The first major kingdoms of the region included the Kanem-Bornu, which expanded into north-eastern Nigeria from north of Lake Chad from around AD1000. To the northwest, powerful Hausa States traded with peoples from the tropical forests to the south, especially the gold-producing regions.
Along the key rivers of the Niger and Benue, smaller forest states formed, including the Yoruba Kingdoms, the Igala and Benin.
The British occupied Benin City (southern Nigeria) in 1897 and took many of its famous brasses.
As elsewhere along the coast of Western Africa, Portuguese sailors were the first European visitors, setting up trading posts in the 1500s from where they purchased goods and slaves. These merchants were soon followed by British, French and Dutch traders.

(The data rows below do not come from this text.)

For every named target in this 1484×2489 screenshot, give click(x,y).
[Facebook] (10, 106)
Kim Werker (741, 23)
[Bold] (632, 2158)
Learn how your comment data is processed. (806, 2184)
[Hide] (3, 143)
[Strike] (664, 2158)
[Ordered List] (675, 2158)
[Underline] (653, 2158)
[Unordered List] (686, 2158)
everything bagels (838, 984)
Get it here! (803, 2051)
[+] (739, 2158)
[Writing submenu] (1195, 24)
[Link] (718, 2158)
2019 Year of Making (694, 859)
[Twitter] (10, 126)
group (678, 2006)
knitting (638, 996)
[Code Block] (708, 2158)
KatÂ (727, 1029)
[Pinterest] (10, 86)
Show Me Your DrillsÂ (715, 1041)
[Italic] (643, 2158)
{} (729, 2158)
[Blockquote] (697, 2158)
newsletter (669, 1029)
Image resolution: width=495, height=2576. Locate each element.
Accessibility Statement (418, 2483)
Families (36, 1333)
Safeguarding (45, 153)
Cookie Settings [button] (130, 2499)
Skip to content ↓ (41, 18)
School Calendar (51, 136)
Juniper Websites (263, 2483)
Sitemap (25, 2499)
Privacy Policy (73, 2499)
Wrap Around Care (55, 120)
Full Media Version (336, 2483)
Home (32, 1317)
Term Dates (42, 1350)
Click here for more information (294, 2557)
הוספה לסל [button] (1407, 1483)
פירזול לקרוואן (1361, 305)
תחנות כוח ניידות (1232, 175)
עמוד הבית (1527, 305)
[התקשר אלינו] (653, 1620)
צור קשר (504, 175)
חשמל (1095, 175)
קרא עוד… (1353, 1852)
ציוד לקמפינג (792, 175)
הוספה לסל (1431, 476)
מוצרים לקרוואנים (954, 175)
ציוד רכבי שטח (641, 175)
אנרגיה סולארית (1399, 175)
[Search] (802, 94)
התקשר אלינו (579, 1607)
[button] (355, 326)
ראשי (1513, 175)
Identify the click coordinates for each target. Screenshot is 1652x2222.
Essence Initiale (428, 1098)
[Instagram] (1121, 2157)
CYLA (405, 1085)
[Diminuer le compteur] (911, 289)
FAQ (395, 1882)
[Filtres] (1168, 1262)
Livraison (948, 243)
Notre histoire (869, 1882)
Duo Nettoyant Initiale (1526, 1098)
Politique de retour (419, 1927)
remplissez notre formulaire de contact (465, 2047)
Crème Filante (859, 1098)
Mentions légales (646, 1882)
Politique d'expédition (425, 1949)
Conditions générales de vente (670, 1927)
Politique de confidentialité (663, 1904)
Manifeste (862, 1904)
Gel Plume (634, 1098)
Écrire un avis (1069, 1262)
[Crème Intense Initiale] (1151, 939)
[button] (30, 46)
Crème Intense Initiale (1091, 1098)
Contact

Calabar was one of the major ports for slaves – see Map; an estimated third of Nigeria’s slaves were shipped from here.
The forming of Nigeria
From the early 19th century, Hausa states in the north were ruled by strong Islamic leaders such as Muhammad Bello (in the west) and Muhammad al-Kanemi (in the east). Further south, states began focusing on palm as the slave trade declined.
To put an end to the slave trade (which Britain outlawed from 1807) and gain control of the region, the British began annexing parts of Nigeria, such as Lagos in 1861 and regions along the Niger River. These southern areas were claimed by Britain at the Berlin Conference in 1884-5.
By 1906, Britain had virtually taken the whole region, dividing it into Southern and Northern Nigeria. These were brought together in 1914.
Independence and instability
In 1967–70, a brutal civil war erupted when the Eastern Region attempted to become a separate country as the Republic of Biafra. Over a million people died in the conflict, known as the Biafran war.
After World War II, the nationalist movement grew. Nigeria was granted independence by Britain in 1960. The country became a republic with a central federal government (responsible for national issues, the police and army) and three semi-autonomous regions – Northern, Western and Eastern. A fourth region – the Mid-West – was created in 1964.
This regional structure caused conflicts, as leaders from different ethnic regions vied for power at the central government level. These conflicts led to a military takeover in 1966. For the next 30 years, Nigeria’s history involved a series of army interventions, coups and military-led governments.
Promise of peace
The presidential election in 2015 was the first in Nigeria's history to be won by an opposition candidate. Muhammadu Buhari, of the All Progressives Congress (APC) opposition party, defeated the incumbent, Goodluck Jonathan. Mr Buhari has vowed to tackle corruption and suppress radical Islamist groups in the north.
In 1999, civilian rule returned and a new constitution was adopted. This is based on a greater number of states (currently 36) and presidential rule, similar to the political set-up of the United States.
In 1999, Olusegun Obasanjo, the former military ruler and a Christian from the south was elected President. In the same year, the 12 northern and largely Muslim states introduced the Sharia penal code and outbreaks of violence between Muslims and Christians in northern cities such as Kano left thousands dead.
Tensions in the north remain, where there has been a rise in religious fundamentalism and terrorist attacks – see North.